Les relations entre les talibans et l'État islamique ont pris une tournure dramatique après la lettre de 2015 du chef des talibans à Abu Bakr al Baghdadichef de l’EI, l’exhortant à ne pas remettre en cause la légitimité des talibans afghans en refusant d’accepter le mollah Omar comme Ameer-ul-Muminin (chef des croyants). Les dirigeants talibans étaient catégoriques : « Le djihad en Afghanistan… doit être sous une seule bannière et une seule direction » – exigeant en fait que l’EI reste hors du pays. À partir de ce moment, les différences stratégiques sont devenues une pomme de discorde entre les talibans afghans et l’État islamique.

Cette hostilité a culminé dans les différences religieuses, l'ISKP rejetant les prêches des talibans, les accusant de pratiquer le polythéisme. L'ISKP a également critiqué les relations des talibans avec les pays occidentaux, en particulier les États-Unis, et l'influence de leur système politique « déviant », la démocratie. Dans le récit de l'ISKP, le règne des talibans en Afghanistan est en contradiction directe avec le système politique islamique. Pour ces raisons, l'ISKP a qualifié les talibans de Murtadensapostats de l'Islam.

Depuis lors, la question du « déobandisme contre le salafisme » est devenue le principal sujet de discorde entre les deux groupes. Selon l’ISKP, les talibans afghans et le TTP ne suivent même pas les principes fondamentaux et véritables de l’école de pensée deoband qui a émergé initialement en Inde. Selon l’ISKP, les véritables enseignements de Deoband ont été modifiés par les érudits pendant la période britannique en Inde pour leurs propres intérêts. De ce fait, la tendance du déobandisme que suivent les talibans afghans et le TTP est fabriquée et modifiée aux yeux de l’ISKP.

Selon l’ISKP, de nombreux membres du TTP ont abandonné le groupe et rejoint l’État islamique dans leur lutte pour cette raison. Parmi eux, des personnalités telles que Hafiz Saeed Khan, Shahid Ullah shahid, Gul Zaman Fateh, Sheikh Abu Saeed Bajauri, Sheikh Abu Yahya Bajouri et d’autres. Selon l’ISKP, « lorsque ces moudjahidines… ont appris les objectifs des talibans, leur corruption et leurs trahisons envers leurs organisations nationales, ils se sont détournés d’eux. »

L’ISKP a vivement critiqué le TTP pour son champ d’action restreint, limité au Pakistan et à l’Afghanistan. Dans une nouvelle polémique, Al-Azaim, du groupe État islamique, a affirmé que « le TTP est en train de traverser le même pont que les talibans afghans ». Selon l’ISKP, contrairement à son djihad « mondial », le TTP a strictement limité ses opérations à une société particulière, ce qui, selon lui, est en contradiction avec la véritable image du djihad. L’ISKP a appelé le TTP à mener un djihad non pas pour l’islam, mais pour Islamabad, la capitale pakistanaise. Le TTP « veut atteindre Islamabad au nom de l’islam ».

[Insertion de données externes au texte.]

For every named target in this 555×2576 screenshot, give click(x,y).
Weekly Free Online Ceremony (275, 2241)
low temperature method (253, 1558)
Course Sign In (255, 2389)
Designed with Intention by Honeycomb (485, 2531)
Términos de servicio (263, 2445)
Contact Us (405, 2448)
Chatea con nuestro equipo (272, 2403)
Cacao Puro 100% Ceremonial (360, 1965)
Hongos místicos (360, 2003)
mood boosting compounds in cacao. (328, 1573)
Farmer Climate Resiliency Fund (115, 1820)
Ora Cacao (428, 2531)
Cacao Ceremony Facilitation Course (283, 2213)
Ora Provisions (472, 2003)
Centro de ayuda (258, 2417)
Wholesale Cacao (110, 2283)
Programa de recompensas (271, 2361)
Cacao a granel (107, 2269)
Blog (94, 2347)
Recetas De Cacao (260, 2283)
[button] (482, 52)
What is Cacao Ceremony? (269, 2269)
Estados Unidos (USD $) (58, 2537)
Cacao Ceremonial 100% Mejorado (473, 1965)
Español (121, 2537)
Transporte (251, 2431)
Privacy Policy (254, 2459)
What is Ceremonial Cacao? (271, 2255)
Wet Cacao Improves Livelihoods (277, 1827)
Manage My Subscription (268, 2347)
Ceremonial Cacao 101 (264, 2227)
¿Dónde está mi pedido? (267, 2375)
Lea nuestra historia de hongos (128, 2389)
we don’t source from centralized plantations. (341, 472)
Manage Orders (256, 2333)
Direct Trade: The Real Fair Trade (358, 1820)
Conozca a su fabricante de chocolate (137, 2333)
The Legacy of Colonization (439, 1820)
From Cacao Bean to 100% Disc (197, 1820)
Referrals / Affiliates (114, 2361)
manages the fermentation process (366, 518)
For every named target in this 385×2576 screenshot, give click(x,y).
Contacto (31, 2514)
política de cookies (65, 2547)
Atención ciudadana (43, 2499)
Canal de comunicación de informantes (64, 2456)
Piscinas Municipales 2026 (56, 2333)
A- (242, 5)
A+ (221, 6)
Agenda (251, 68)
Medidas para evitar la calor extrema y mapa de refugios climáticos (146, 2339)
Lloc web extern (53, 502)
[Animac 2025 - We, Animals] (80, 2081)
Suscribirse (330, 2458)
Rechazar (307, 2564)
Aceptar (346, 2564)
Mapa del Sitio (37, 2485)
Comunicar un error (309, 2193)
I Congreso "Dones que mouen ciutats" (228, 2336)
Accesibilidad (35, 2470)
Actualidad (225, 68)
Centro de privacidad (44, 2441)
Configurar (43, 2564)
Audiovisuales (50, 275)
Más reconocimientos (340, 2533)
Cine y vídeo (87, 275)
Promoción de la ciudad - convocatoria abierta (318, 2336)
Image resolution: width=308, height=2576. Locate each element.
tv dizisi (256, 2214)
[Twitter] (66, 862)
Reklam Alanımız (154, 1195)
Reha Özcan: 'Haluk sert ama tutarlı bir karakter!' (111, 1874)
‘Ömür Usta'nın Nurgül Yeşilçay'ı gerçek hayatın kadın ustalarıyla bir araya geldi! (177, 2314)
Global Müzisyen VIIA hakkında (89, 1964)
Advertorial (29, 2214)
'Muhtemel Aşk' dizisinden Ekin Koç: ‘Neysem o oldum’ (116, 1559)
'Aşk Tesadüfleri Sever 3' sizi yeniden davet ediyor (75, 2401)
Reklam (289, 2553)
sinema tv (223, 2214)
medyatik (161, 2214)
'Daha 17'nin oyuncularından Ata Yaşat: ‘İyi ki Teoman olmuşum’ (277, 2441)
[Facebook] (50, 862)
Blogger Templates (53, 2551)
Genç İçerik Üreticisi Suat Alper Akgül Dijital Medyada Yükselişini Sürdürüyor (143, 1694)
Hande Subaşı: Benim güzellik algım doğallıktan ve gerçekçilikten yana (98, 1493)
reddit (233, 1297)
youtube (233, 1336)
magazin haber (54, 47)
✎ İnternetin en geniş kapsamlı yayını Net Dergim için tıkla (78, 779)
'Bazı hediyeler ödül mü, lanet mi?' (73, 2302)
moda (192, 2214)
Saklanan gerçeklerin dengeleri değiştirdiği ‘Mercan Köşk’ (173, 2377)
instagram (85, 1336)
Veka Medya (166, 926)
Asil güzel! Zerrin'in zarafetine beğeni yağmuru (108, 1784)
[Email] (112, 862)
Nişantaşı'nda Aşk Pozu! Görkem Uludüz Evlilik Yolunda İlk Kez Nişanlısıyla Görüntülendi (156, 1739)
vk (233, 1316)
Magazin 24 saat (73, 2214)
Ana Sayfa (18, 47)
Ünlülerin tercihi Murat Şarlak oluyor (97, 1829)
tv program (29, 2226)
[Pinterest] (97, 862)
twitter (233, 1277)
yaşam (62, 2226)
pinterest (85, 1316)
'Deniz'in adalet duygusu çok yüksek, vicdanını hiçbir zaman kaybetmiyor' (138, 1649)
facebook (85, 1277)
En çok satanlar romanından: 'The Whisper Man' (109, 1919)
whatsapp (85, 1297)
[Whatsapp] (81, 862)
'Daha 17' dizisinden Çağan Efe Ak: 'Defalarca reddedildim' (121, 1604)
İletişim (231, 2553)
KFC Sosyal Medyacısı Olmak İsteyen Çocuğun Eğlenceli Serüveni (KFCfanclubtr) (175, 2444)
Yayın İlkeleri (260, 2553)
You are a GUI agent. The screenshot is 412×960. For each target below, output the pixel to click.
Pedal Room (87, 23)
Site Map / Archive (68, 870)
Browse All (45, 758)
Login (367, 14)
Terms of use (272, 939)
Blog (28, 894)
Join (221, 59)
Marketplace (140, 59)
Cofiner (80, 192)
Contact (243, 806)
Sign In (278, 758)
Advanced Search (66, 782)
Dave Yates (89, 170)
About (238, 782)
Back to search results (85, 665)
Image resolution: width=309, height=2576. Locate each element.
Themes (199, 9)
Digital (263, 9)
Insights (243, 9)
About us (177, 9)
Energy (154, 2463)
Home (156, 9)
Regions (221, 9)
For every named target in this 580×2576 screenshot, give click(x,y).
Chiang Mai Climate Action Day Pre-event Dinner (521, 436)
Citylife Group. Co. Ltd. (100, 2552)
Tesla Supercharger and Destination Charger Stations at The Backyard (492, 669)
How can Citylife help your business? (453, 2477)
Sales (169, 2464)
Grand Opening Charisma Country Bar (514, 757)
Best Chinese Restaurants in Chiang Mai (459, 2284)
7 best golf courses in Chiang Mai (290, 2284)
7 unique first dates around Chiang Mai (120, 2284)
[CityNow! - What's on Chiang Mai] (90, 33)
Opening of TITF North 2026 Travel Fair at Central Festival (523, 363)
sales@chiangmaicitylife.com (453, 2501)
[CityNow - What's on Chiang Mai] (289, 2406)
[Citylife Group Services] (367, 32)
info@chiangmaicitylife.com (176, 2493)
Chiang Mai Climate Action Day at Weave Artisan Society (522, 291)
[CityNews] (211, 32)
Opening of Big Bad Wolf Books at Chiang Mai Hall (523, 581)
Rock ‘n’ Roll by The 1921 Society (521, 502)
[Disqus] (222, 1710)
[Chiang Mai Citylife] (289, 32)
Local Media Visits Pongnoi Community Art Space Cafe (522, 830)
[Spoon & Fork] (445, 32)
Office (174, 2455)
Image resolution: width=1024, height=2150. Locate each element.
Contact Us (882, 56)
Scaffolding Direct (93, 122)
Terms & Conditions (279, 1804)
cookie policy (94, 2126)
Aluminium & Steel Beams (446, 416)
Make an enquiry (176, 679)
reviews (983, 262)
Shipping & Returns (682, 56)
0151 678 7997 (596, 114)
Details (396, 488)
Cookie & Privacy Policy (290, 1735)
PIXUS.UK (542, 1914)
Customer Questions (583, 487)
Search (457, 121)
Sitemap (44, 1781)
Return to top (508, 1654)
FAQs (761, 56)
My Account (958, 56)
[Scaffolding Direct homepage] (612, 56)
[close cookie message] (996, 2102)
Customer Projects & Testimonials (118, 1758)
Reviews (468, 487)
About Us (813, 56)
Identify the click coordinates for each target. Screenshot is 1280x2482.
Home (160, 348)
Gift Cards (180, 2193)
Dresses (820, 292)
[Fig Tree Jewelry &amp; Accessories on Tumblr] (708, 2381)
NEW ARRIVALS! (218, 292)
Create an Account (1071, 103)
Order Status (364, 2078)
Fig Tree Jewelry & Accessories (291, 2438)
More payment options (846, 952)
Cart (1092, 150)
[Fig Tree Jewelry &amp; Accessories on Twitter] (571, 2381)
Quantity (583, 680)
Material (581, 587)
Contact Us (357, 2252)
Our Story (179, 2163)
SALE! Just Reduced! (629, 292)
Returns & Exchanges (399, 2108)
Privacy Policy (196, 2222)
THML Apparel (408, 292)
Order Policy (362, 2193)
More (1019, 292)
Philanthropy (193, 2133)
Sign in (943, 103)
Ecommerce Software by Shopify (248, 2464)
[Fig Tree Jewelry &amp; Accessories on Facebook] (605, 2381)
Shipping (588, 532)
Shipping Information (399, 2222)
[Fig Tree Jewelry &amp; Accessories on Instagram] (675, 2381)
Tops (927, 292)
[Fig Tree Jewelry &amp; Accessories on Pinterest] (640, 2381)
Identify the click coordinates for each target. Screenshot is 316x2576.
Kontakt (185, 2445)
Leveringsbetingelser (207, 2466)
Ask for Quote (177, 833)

L’ISKP est contre l’ordre mondial libéral établi et les domaines économiques et politiques qui l’accompagnent. Cependant, selon l’ISKP, le TTP respecte toujours l’ordre international fondé sur des règles, en particulier en ce qui concerne la démocratie. L’ISKP s’est montré particulièrement critique à l’égard des tentatives passées de réconciliation et des accords entre le TTP et l’État pakistanais.

Sous le feu de l’ISKP, des fissures ont également commencé à apparaître au sein du TTP ces derniers temps. Un ancien porte-parole du Jamat Ul Akhtar et du TTP, Ehsan Ullah Ehsan, a ouvertement critiqué le TTP pour son spectre étroit de djihad qui se limitait à un territoire local. Selon un message publié sur son compte Telegram, « la vision du djihad est désormais passée d’une vision globale à une vision pakistanaise, et se limite désormais au Waziristaniyat (en référence au district du Waziristan) uniquement ».

Cependant, le TTP s’est jusqu’à présent abstenu de répondre ouvertement à ces critiques de l’ISKP. Ce silence du TTP est peut-être dû aux ordres des talibans afghans, qui ne peuvent se permettre de créer un autre front parmi les groupes djihadistes de la région.

Mais le TTP ne restera pas indéfiniment silencieux. À un moment donné, il commencera à critiquer ouvertement la position de l’ISKP, ce qui pourrait donner lieu à l’émergence d’un nouveau front par procuration entre les deux groupes puissants, déstabilisant ainsi encore davantage la sécurité régionale.